Demikianlah keutamaan sepuluh hari pertama bulan Zulhijjah
ini. Hendaklah kita jangan sampai lalai dan membiarkan hari-hari yang sangat
berharga ini berlalu tanpa mengambil manfaat darinya. Ini adalah tanda kasih
Allah kepada kita untuk kita mengumpulkan sebanyak-banyaknya pahala dengan
usaha minimal.
Ibadah-ibadah yang disyariatkan untuk dilakukan pada sepuluh hari pertama ini
diantaranya adalah:
1. Melaksanakan ibadah Haji dan Umrah
وَللَّهِ عَلَى النَّاسِ حِجُّ
الْبَيْتِ مَنِ اسْتَطَـعَ إِلَيْهِ سَبِيلاً وَمَن كَفَرَ فَإِنَّ الله غَنِىٌّ
عَنِ الْعَـلَمِينَ ﴾
Al Imran 3: 97 (… dan melaksanakan ibadah Haji ke Baitullah
adalah hutang umat manuasia kepada Allah bagi yang sanggup. Barangsiapa yang
kufur (menolak), sesungguhnya Allah Maha Tidak Membutuhkan dari ciptaannya.)
Jadi Haji adalah hutang yang harus kita bayar kepada Allah
sebelum ajal menemui kita, bagi yang sanggup. Tapi seberapa banyak orang yang
suka menunda melaksanakan ibadah ini walaupun seudah diberi Allah kecukupan dan
kesanggupan. Padahal tidak ada jaminan bahwa pada musim haji berikutnya kita
masih hidup.
Rasulullah SAW memperingatkan kita, “Barangsiapa yang tidak
terhalang melaksanakan ibadah haji oleh kebutuhan yang nyata, penguasa yang
zalim atau penyakit yang tidak memungkinkan dia meninggalkan rumah dan dia mati
dalam keadaan melalaikan ibadah haji, dia mempunyai pilihan mati sebagai Yahudi
atau Nasrani.” (Tirmidhi: 2535, dari Abu Umamah)
Nabi juga bersabda, “ Dari Umrah ke Umrah adalah tebusan
(dosa-dosa yang dikerjakan) diantara keduanya, dan haji yang mabrur balasannya
tiada lain adalah syurga.” [HR. Muslim/1349].

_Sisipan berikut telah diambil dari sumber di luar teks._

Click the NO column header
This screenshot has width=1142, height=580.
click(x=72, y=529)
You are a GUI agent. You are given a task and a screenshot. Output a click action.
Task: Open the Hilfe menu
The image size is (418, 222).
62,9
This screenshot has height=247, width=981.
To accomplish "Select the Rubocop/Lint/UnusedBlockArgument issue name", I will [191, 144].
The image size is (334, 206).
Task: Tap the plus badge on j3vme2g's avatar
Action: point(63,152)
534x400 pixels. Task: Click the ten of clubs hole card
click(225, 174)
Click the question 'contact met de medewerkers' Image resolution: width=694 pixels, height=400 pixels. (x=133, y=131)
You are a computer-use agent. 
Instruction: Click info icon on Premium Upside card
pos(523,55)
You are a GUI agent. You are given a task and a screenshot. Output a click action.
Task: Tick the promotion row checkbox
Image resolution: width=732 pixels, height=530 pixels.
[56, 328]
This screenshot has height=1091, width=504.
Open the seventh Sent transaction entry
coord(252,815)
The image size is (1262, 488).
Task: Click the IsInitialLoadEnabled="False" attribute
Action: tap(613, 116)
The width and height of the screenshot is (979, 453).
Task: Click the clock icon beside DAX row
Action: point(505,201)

2. Berpuasa pada hari-hari tersebut, pada sebagiannya
terutama pada hari Arafah
Pada hari kesembilan, hari Arafah, ketika jamaah haji
berkumpul di padang Arafah, Allah
membanggakan para hamba-Nya yang sedang berkumpul itu di hadapan para
malaikat-Nya. Nabi Muhammad shallallahu 'alaihi wa sallam bersabda,
مَا مِنْ يَوْمٍ أَكْثَرَ مِنْ
أَنْ يُعْتِقَ اللَّهُ فِيهِ عَبْدًا مِنَ النَّارِ مِنْ يَوْمِ عَرَفَةَ
وَإِنَّهُ لَيَدْنُو ثُمَّ يُبَاهِي بِهِمُ الْمَلَائِكَةَ فَيَقُولُ مَا أَرَادَ
هَؤُلَاءِ
“Tidak ada satu hari yang lebih banyak Allah memerdekakan
hamba dari neraka pada hari itu daripada hari Arafah. Dan sesungguhnya Allah
mendekat, kemudian Dia membanggakan mereka (para hamba-Nya yang sedang
berkumpul di Arafah) kepada para malaikat. Dia berfirman, 'Apa yang dikehendaki
oleh mereka ini?'” (HR. Muslim, no. 1348; dan lainnya dari 'Aisyah).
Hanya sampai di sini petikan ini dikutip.